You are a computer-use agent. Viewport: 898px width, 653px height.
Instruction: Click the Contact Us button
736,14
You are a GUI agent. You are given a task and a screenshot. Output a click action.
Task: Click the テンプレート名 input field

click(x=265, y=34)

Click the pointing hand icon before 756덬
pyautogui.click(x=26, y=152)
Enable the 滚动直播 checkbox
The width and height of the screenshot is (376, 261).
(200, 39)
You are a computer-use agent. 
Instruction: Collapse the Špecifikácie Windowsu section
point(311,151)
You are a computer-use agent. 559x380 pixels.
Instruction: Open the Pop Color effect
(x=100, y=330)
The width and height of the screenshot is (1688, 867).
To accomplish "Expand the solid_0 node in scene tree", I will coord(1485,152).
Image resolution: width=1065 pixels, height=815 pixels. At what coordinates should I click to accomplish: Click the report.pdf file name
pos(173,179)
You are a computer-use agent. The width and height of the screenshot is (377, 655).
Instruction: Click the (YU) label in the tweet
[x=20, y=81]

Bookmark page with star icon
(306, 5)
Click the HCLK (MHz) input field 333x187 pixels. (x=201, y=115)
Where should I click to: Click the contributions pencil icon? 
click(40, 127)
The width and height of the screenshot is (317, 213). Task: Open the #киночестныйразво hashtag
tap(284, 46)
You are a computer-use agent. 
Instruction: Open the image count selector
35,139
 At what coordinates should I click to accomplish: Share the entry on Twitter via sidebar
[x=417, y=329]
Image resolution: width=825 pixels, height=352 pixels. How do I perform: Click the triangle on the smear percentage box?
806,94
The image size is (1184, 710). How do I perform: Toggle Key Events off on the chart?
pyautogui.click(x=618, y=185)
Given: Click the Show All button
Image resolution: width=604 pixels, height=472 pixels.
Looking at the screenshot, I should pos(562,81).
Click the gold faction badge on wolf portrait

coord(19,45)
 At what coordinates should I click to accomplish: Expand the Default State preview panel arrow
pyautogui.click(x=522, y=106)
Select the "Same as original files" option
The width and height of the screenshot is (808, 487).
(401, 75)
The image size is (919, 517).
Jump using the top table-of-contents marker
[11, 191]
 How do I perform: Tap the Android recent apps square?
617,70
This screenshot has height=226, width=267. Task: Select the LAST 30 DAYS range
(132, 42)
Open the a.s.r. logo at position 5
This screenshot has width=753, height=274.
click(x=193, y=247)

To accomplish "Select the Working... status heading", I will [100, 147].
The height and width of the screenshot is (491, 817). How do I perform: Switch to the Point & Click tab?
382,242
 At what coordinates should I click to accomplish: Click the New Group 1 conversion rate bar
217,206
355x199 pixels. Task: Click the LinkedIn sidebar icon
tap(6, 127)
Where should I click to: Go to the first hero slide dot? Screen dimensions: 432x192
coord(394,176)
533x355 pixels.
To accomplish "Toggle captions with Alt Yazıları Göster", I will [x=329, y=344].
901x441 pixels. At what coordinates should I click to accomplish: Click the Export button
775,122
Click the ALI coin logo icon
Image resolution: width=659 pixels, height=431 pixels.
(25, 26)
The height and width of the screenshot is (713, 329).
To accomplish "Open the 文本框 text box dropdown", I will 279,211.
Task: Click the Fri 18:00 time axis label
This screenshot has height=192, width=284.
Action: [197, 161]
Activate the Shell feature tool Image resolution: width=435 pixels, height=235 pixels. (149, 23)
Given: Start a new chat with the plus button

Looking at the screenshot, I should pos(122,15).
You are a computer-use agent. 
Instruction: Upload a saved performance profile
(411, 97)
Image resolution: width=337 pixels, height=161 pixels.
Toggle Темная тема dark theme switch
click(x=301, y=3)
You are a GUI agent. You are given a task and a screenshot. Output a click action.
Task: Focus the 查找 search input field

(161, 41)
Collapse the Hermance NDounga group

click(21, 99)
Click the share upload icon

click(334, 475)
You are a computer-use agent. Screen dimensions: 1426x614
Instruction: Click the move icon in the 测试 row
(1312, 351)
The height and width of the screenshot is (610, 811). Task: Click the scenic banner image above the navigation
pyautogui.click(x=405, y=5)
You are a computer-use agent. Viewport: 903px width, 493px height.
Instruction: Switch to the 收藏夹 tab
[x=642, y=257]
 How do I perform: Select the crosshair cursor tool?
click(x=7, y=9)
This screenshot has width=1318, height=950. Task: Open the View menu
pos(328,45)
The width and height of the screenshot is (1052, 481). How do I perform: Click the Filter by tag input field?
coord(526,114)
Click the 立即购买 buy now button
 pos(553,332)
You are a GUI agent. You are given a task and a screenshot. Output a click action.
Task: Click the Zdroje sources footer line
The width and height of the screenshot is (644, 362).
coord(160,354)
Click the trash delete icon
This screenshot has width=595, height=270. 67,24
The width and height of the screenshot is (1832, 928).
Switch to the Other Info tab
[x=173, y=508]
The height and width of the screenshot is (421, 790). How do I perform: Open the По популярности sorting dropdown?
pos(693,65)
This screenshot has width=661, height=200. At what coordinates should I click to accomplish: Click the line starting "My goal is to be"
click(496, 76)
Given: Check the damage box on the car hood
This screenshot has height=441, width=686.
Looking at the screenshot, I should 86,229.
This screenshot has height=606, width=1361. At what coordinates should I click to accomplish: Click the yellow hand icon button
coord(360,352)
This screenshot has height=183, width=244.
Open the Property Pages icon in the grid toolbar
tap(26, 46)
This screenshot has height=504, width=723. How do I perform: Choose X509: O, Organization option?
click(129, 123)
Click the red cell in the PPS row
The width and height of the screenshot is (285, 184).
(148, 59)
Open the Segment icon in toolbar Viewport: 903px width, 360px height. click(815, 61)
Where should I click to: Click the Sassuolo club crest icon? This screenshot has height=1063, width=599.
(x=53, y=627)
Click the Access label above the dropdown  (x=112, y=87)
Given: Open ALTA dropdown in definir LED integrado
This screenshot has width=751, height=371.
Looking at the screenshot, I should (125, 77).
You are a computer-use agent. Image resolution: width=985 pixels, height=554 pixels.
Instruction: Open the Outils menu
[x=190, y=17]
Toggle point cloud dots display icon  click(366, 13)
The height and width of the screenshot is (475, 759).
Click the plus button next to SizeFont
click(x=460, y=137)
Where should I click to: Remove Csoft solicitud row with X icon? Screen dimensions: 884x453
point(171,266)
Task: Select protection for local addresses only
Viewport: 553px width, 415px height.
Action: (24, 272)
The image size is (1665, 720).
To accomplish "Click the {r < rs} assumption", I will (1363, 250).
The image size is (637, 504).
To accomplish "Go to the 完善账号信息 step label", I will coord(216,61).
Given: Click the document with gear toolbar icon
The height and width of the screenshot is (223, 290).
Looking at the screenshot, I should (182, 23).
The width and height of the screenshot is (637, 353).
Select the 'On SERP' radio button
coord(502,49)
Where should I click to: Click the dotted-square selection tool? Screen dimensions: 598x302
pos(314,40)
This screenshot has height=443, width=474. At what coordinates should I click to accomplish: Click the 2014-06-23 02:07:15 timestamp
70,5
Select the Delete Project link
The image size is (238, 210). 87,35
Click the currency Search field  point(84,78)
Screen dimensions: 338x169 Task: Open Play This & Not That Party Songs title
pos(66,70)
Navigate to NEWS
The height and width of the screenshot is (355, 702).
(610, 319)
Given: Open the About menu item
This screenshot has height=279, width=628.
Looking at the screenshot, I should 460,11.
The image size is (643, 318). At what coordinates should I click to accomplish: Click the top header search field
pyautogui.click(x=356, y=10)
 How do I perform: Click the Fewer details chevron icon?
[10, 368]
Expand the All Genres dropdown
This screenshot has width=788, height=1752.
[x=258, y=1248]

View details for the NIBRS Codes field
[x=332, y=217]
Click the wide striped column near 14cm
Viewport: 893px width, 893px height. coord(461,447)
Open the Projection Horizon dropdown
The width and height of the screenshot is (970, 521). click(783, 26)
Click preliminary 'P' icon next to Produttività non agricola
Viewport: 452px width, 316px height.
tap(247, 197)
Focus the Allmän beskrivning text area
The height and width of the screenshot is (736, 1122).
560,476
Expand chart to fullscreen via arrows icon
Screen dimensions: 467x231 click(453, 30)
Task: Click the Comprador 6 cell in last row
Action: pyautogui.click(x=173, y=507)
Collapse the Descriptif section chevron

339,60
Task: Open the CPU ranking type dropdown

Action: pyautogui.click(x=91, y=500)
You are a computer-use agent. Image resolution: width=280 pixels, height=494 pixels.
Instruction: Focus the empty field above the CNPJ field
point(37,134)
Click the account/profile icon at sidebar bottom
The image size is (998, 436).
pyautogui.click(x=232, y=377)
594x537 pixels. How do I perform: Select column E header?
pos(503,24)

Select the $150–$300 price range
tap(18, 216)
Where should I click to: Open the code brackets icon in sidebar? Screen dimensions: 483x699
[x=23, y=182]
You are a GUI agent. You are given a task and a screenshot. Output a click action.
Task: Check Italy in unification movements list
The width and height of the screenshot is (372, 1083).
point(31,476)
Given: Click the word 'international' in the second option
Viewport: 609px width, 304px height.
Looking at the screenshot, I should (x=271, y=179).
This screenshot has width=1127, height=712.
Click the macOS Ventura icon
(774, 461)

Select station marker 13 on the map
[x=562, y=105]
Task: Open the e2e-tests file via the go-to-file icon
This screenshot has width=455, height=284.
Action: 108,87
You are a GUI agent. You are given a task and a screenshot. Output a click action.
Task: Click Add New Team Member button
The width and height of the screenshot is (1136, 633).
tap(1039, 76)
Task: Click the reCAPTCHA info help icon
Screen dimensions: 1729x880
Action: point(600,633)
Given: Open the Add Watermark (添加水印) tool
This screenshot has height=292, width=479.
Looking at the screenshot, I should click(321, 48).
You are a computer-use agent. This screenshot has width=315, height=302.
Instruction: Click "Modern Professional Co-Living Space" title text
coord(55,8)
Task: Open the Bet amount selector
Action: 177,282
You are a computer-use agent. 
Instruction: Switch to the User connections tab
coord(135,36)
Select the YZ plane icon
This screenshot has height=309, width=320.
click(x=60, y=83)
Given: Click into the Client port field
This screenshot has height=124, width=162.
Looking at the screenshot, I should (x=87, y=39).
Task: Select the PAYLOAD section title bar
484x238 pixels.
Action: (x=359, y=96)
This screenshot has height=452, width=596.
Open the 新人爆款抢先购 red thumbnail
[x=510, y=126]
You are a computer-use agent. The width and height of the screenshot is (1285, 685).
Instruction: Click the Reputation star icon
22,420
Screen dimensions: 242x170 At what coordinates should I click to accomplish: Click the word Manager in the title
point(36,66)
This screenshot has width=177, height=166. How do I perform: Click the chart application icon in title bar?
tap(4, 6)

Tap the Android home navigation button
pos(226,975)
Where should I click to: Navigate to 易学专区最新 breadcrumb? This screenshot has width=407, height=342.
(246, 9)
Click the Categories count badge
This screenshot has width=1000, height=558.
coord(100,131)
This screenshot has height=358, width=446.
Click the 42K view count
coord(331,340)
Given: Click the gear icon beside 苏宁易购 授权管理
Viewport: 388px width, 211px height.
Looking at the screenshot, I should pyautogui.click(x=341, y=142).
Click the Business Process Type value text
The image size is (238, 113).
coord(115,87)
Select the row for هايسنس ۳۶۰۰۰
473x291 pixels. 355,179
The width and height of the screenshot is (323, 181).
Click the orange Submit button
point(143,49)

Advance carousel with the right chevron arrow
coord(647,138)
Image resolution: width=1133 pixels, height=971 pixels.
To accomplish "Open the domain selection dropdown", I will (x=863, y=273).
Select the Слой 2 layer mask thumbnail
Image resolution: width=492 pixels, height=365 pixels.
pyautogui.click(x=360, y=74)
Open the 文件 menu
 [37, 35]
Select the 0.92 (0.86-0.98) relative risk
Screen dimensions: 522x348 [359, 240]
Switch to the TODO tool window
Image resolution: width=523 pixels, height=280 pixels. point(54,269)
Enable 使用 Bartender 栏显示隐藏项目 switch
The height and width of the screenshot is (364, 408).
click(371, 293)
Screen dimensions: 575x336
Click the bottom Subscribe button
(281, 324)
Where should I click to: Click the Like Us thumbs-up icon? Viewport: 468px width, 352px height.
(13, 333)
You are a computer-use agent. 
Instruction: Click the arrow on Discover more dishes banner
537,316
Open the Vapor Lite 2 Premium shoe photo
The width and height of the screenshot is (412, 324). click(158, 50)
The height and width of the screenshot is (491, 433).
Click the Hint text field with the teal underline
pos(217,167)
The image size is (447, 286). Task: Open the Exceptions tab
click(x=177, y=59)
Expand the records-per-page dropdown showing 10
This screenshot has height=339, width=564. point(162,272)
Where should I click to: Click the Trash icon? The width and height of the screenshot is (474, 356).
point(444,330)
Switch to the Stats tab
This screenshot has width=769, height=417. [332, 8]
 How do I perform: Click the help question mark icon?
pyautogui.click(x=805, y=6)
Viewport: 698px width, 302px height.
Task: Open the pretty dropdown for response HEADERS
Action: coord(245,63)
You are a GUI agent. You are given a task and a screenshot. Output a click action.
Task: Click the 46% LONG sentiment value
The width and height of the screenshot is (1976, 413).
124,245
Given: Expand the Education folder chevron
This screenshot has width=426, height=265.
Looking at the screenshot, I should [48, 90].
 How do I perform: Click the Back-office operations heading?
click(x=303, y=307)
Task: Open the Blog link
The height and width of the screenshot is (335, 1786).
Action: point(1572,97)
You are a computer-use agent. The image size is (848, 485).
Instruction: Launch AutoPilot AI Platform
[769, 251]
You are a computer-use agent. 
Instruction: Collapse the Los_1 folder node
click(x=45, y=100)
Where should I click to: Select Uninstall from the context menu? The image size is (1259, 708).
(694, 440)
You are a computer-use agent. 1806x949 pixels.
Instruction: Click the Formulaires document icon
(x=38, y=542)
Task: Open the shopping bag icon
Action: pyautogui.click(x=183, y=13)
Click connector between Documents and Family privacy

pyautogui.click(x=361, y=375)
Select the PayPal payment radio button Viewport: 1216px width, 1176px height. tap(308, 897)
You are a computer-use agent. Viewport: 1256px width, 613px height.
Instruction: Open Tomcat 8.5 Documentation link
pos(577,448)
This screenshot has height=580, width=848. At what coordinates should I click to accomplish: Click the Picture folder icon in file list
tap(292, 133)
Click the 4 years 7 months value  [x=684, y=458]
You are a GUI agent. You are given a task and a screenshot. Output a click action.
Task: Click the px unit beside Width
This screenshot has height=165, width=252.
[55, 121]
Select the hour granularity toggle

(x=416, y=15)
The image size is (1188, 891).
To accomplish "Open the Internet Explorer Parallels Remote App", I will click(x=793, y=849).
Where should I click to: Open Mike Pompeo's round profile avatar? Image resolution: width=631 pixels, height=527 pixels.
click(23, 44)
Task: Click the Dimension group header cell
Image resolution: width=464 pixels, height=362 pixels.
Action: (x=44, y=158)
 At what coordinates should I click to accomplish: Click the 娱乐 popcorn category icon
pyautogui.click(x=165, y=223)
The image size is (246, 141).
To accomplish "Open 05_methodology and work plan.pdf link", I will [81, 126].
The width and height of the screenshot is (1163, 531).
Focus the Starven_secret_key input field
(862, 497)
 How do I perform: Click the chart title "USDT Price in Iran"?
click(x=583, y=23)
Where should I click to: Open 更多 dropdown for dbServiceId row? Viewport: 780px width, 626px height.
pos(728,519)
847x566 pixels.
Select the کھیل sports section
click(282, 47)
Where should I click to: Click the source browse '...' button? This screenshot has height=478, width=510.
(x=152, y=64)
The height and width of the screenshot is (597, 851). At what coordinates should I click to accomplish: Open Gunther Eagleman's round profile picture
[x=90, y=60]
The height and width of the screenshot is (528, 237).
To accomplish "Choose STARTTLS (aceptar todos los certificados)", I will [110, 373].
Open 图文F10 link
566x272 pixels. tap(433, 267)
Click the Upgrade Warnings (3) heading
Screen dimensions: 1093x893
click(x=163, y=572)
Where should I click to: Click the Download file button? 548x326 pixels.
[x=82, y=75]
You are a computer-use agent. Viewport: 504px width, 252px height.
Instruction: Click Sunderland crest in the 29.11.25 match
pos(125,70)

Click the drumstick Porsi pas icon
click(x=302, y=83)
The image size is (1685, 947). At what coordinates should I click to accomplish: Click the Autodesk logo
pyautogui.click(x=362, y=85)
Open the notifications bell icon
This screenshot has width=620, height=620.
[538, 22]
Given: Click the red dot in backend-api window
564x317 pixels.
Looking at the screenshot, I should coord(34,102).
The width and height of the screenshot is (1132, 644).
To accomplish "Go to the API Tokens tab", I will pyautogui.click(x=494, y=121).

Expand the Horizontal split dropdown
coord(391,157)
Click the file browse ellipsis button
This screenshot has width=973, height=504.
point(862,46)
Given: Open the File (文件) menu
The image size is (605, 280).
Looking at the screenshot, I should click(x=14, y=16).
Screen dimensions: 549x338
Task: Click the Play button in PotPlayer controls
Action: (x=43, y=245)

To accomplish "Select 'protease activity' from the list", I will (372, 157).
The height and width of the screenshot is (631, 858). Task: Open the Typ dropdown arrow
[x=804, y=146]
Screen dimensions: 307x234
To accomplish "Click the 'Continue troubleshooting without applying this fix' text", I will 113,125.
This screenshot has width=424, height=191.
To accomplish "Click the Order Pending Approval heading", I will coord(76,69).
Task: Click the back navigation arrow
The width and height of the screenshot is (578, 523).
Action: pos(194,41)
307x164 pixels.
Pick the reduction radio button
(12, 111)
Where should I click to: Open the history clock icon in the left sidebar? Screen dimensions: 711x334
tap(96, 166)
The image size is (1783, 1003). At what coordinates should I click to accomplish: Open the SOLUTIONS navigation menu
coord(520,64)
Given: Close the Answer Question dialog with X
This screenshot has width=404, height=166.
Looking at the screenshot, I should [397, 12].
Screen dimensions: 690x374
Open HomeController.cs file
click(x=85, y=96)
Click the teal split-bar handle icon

───

### Exercise
Wherever a line holds the word "gear", copy that line out of the entries above.

### Output for this exercise
Given: Click the document with gear toolbar icon
Given: Click the gear icon beside 苏宁易购 授权管理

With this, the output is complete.